Files written through that filesystem are the worktree, so go-git stages and commits them with no further step:

_ = r.AddAll()
_, _ = r.Commit("set version", nil)

One source of truth. This works identically for an in-memory repository and a real checkout.

Atomic sequences

WorkFS() gives a handle whose operations are individually atomic. When a sequence must be atomic relative to Commit/Add — write a coherent set of files, then commit — use the callback form, which holds the lock for its whole duration:

err := r.WithWorkFS(func(fs afero.Fs) error {
    if err := afero.WriteFile(fs, "go.mod", gomod, 0o644); err != nil {
        return err
    }

    return afero.WriteFile(fs, "go.sum", gosum, 0o644)
})

Which to use:

Situation Use
Handing an afero.Fs to a library you don't control (templating, workspace tooling) WorkFS()
Long-lived or streaming I/O where interleaving is tolerable WorkFS()
A set of writes that must land together, before any commit sees a partial state WithWorkFS()

Inside the callback, don't touch the repository

fn must not retain the afero.Fs past return, call any other method on the same repository, or use a WorkFS() handle. The lock is already held and is not reentrant — all three deadlock. Keep fn short: it blocks every other repository operation.

Live view vs snapshot

There are two ways to get repository content into an afero.Fs, and they are not interchangeable:

WorkFS() / WithWorkFS() AddToFS()
What A live view of the worktree A copy into a separate filesystem
Writes Go straight to the worktree Go to your filesystem only
Use for Continuous read/write, edit-then-commit One-shot extraction from any commit

AddToFS copies a file out of the git object model into a filesystem you supply — ideal for hydrating a virtual filesystem with content from any point in history:

_ = r.WalkTree(func(f *object.File) error {
    return r.AddToFS(dest, f, f.Name)
})

Note that it skips a file that already exists in the target rather than overwriting.

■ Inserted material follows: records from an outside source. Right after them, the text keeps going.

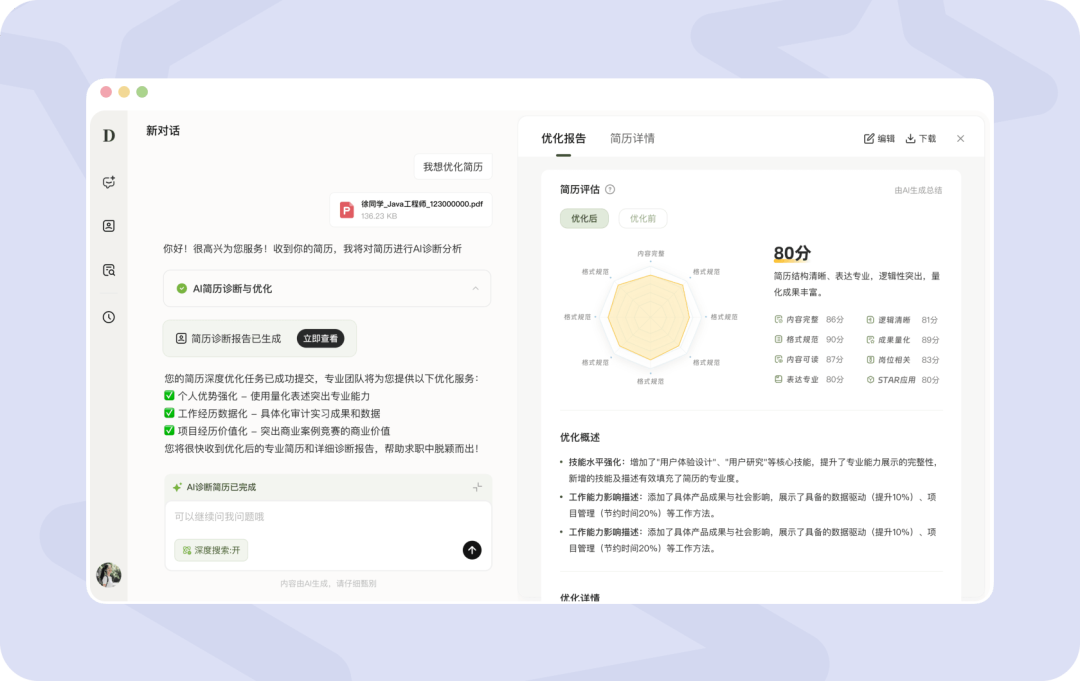Open new chat icon in sidebar
Viewport: 1080px width, 681px height.
tap(109, 182)
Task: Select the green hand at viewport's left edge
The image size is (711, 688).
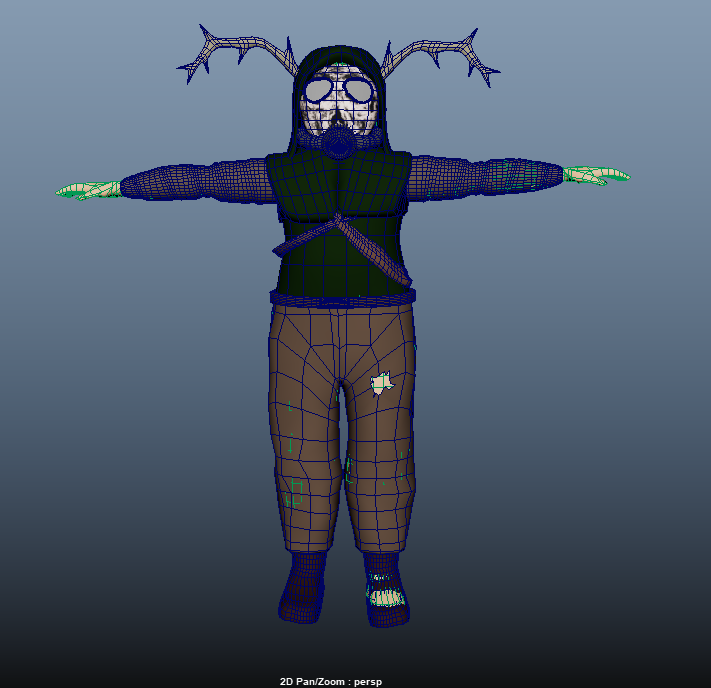Action: pos(88,189)
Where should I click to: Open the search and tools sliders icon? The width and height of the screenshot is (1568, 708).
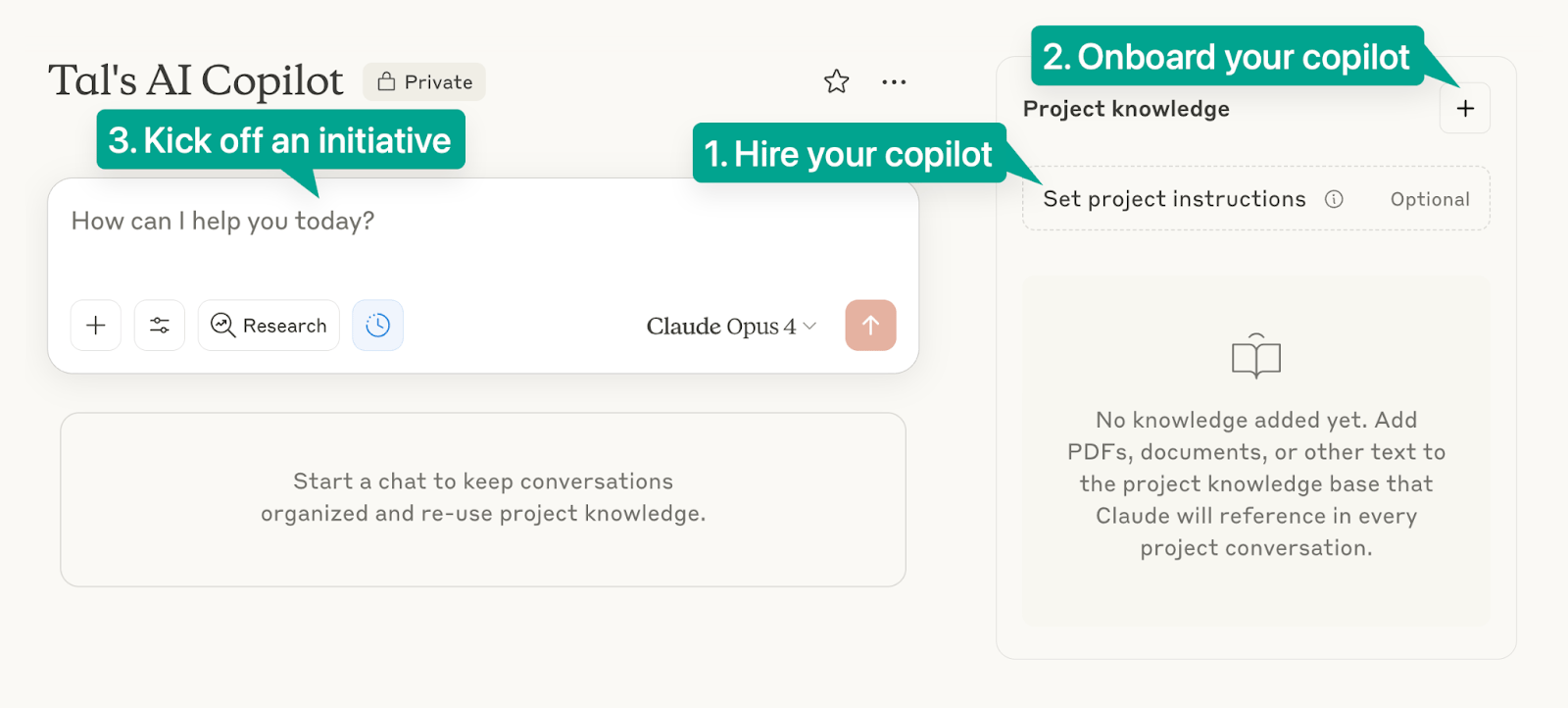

The trap is using AddToFS when you meant the live view: you then have two sources of truth, and a commit only sees your edits after an explicit write-back that is easy to forget.

Filesystem semantics

The bridge is provided by aferobilly, and a few places where billy and afero disagree are resolved deliberately — Mkdir creates parents, Chmod/Chown/Chtimes are no-ops, directories get a synthesised read-only handle. Those are documented in full on that module's semantics page.